- Request -
Copy the material from its beginning through the line containing "(x=77, y=42)", inclusive, keeping the requests unchanged. Increase every coordinate number in the answers by 104.

[Element lookup material]
** start **

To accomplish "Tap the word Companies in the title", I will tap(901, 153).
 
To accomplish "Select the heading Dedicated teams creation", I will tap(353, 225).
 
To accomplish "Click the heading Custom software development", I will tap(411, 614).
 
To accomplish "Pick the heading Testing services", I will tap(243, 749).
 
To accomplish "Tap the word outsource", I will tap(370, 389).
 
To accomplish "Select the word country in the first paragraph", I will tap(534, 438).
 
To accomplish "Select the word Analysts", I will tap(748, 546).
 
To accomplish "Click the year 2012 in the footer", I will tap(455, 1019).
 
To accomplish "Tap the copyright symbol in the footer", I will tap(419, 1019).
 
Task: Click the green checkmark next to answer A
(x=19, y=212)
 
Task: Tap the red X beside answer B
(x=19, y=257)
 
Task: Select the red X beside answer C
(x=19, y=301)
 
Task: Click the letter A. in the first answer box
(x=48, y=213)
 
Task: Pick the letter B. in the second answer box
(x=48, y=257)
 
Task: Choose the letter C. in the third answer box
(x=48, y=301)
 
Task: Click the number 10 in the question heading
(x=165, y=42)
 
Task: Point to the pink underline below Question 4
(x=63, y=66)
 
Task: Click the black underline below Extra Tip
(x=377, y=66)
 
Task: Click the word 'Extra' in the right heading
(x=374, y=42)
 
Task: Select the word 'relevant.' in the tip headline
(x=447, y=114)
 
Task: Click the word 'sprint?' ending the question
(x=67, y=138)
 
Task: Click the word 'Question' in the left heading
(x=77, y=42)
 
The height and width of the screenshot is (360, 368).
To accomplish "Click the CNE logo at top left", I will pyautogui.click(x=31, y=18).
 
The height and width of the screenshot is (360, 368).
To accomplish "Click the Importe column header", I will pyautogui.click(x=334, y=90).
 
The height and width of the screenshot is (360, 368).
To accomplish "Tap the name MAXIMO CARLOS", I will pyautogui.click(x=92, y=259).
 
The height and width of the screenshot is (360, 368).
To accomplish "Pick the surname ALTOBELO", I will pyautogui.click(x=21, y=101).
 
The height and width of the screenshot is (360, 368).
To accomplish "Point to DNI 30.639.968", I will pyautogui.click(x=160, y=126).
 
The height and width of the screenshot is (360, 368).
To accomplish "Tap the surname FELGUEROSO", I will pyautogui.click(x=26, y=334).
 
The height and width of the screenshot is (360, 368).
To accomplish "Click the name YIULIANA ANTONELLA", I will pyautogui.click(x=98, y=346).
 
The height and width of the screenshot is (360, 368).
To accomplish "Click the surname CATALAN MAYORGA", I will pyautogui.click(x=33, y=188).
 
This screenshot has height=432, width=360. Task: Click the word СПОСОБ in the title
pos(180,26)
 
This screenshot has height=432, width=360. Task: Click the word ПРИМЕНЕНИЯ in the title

** end **

- Result -
To accomplish "Tap the word Companies in the title", I will tap(1005, 257).
 
To accomplish "Select the heading Dedicated teams creation", I will tap(457, 329).
 
To accomplish "Click the heading Custom software development", I will tap(515, 718).
 
To accomplish "Pick the heading Testing services", I will tap(347, 853).
 
To accomplish "Tap the word outsource", I will tap(474, 493).
 
To accomplish "Select the word country in the first paragraph", I will tap(638, 542).
 
To accomplish "Select the word Analysts", I will tap(852, 650).
 
To accomplish "Click the year 2012 in the footer", I will tap(559, 1123).
 
To accomplish "Tap the copyright symbol in the footer", I will tap(523, 1123).
 
Task: Click the green checkmark next to answer A
(x=123, y=316)
 
Task: Tap the red X beside answer B
(x=123, y=361)
 
Task: Select the red X beside answer C
(x=123, y=405)
 
Task: Click the letter A. in the first answer box
(x=152, y=317)
 
Task: Pick the letter B. in the second answer box
(x=152, y=361)
 
Task: Choose the letter C. in the third answer box
(x=152, y=405)
 
Task: Click the number 10 in the question heading
(x=269, y=146)
 
Task: Point to the pink underline below Question 4
(x=167, y=170)
 
Task: Click the black underline below Extra Tip
(x=481, y=170)
 
Task: Click the word 'Extra' in the right heading
(x=478, y=146)
 
Task: Select the word 'relevant.' in the tip headline
(x=551, y=218)
 
Task: Click the word 'sprint?' ending the question
(x=171, y=242)
 
Task: Click the word 'Question' in the left heading
(x=181, y=146)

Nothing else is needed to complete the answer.